§ **Task brief**: Search through the entries for the word "each" and copy every line that has it.

§ **Task material**:

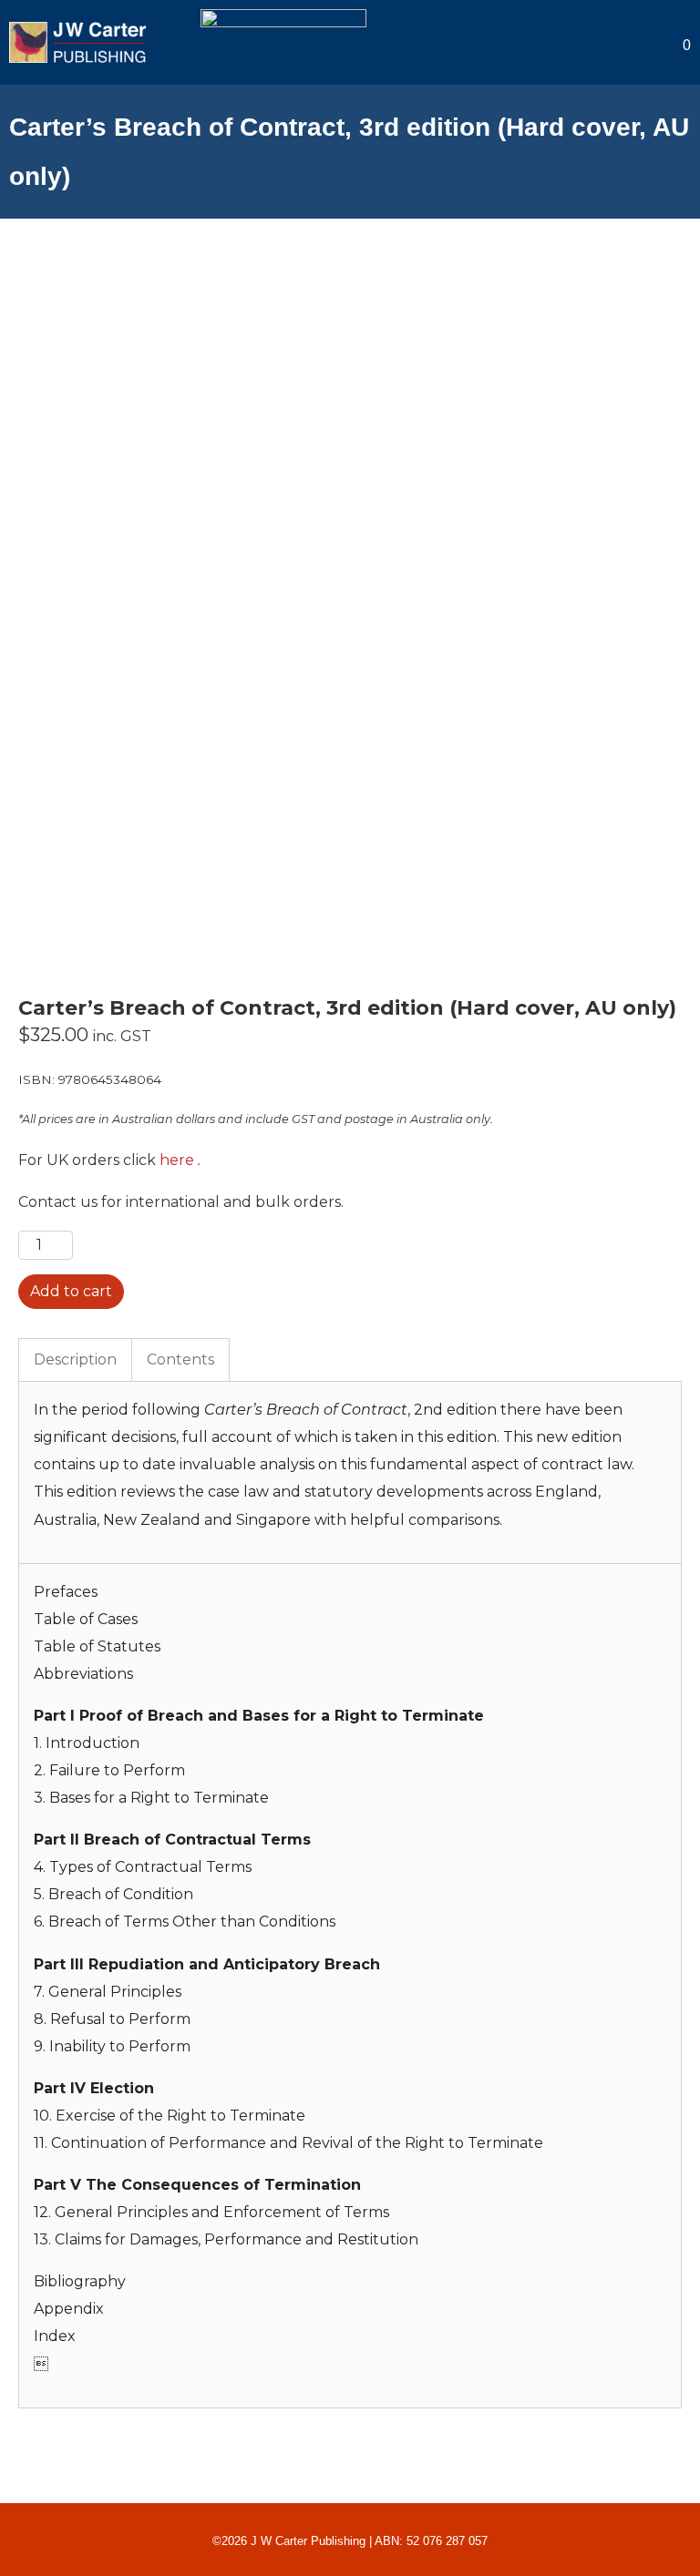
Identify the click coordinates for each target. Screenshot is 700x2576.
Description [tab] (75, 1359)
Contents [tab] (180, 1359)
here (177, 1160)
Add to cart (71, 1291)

* * *

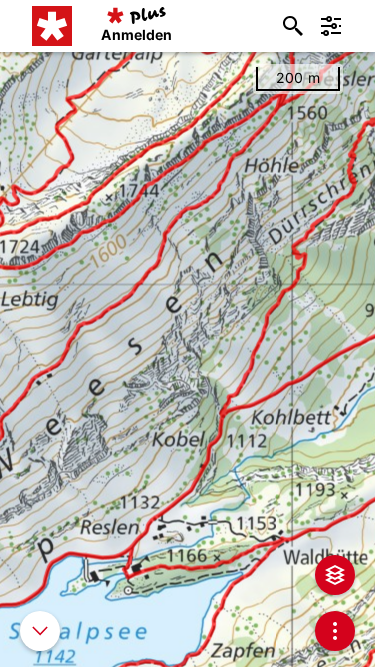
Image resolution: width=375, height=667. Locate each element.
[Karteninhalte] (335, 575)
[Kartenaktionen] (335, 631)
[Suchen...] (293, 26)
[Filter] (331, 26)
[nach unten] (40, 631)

§ **Solution to this exercise**:
Identify the click coordinates for each target. Screenshot is 700x2576.
Image resolution: width=375, height=667. Locate each element.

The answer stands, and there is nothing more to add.